◆ **Record extracts**

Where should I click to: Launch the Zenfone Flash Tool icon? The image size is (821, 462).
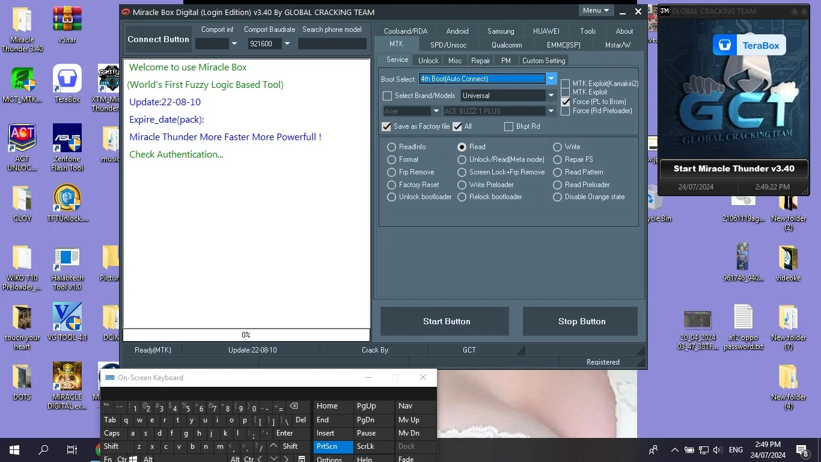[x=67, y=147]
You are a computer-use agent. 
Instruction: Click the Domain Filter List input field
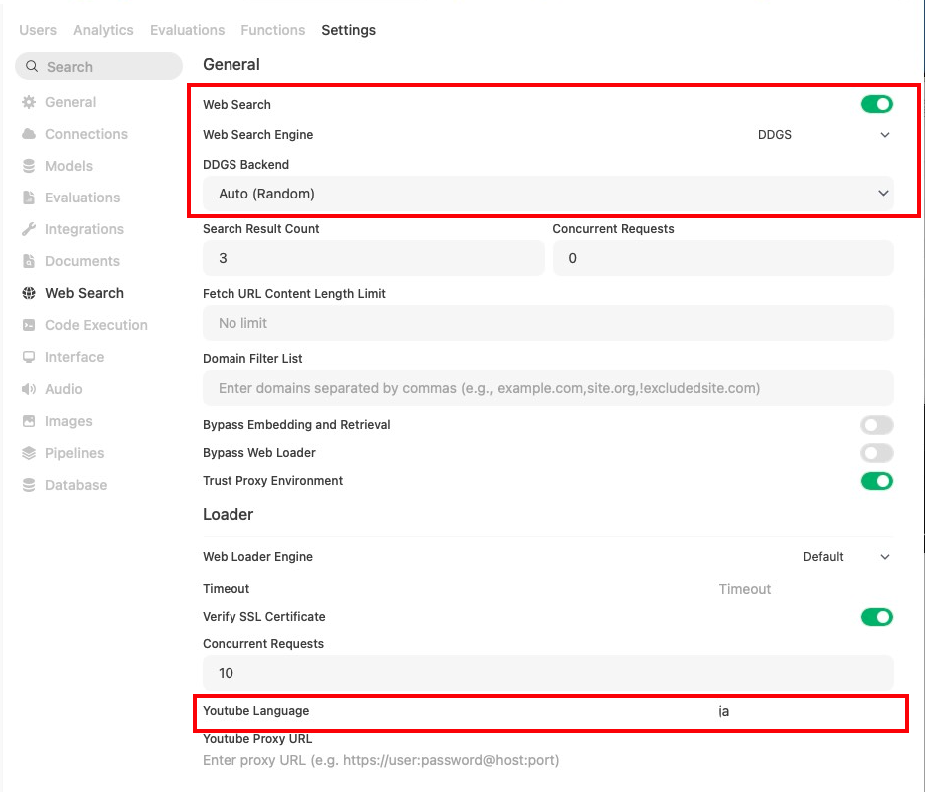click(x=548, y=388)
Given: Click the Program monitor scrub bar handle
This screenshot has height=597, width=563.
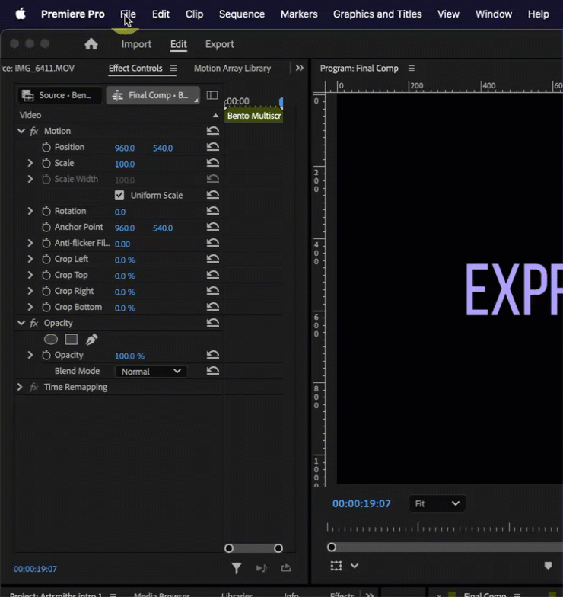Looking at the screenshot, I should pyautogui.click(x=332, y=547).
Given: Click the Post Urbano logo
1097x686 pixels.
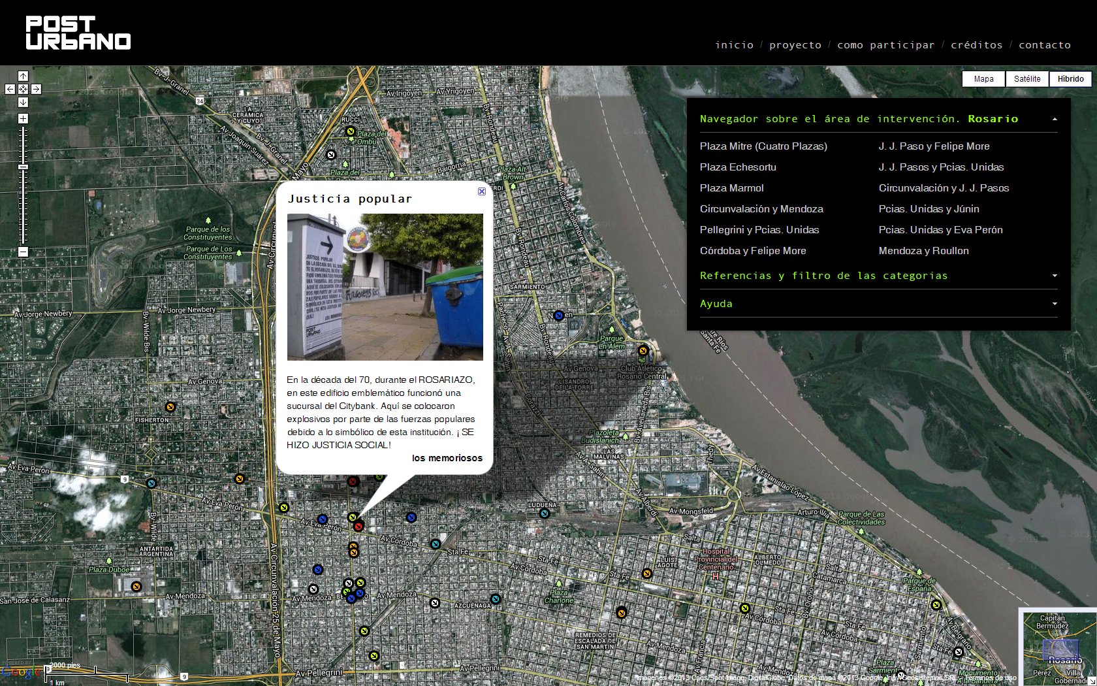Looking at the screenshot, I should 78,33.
* * *
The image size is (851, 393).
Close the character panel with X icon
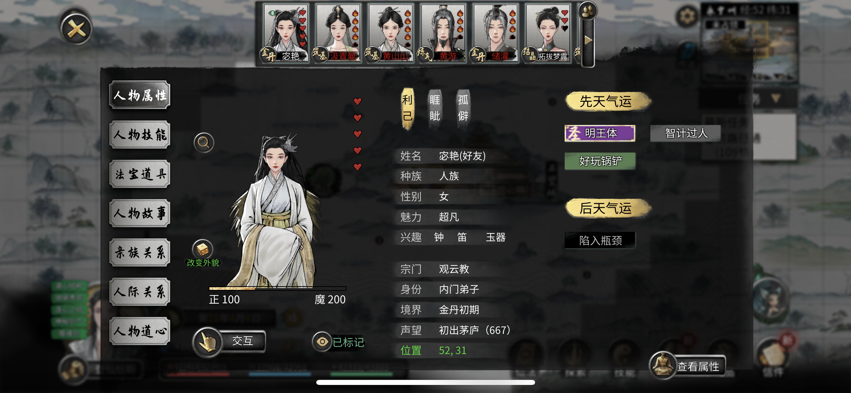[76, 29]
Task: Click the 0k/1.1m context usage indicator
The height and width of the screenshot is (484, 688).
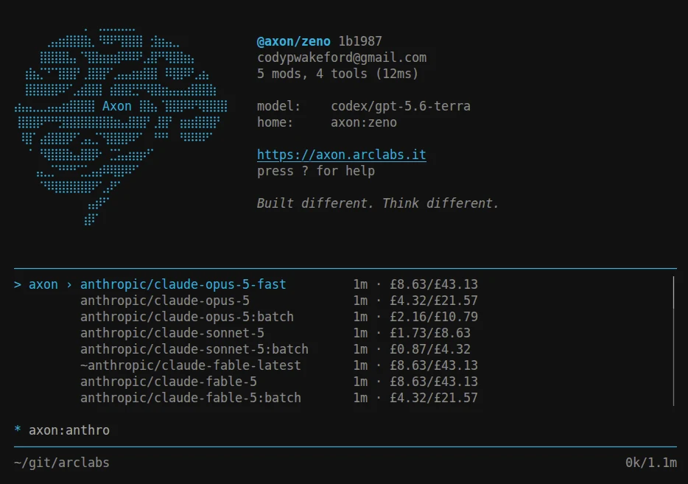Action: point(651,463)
==
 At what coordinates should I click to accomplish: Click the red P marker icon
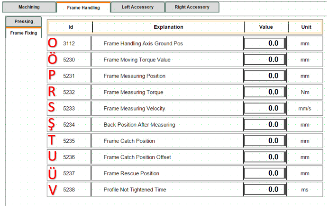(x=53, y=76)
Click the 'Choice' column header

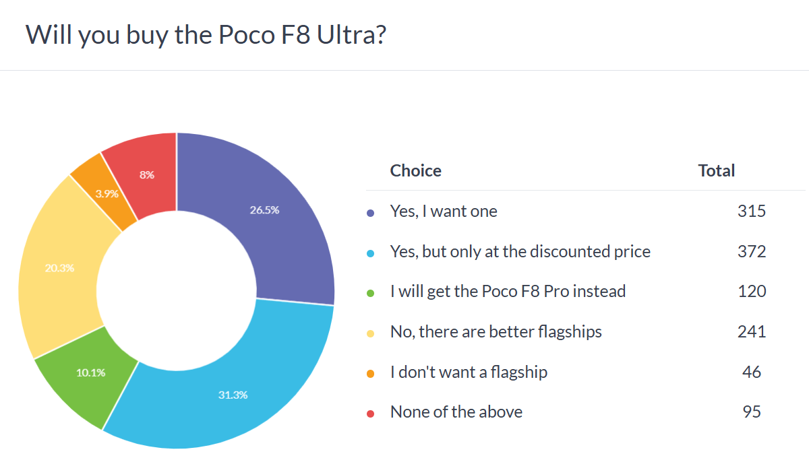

◆ **Exercise directions**
All lines in the data that contain the word "Given" should be copied.

◆ **Your solution**
Given: Click the Program monitor scrub bar handle
Given: Click the Post Urbano logo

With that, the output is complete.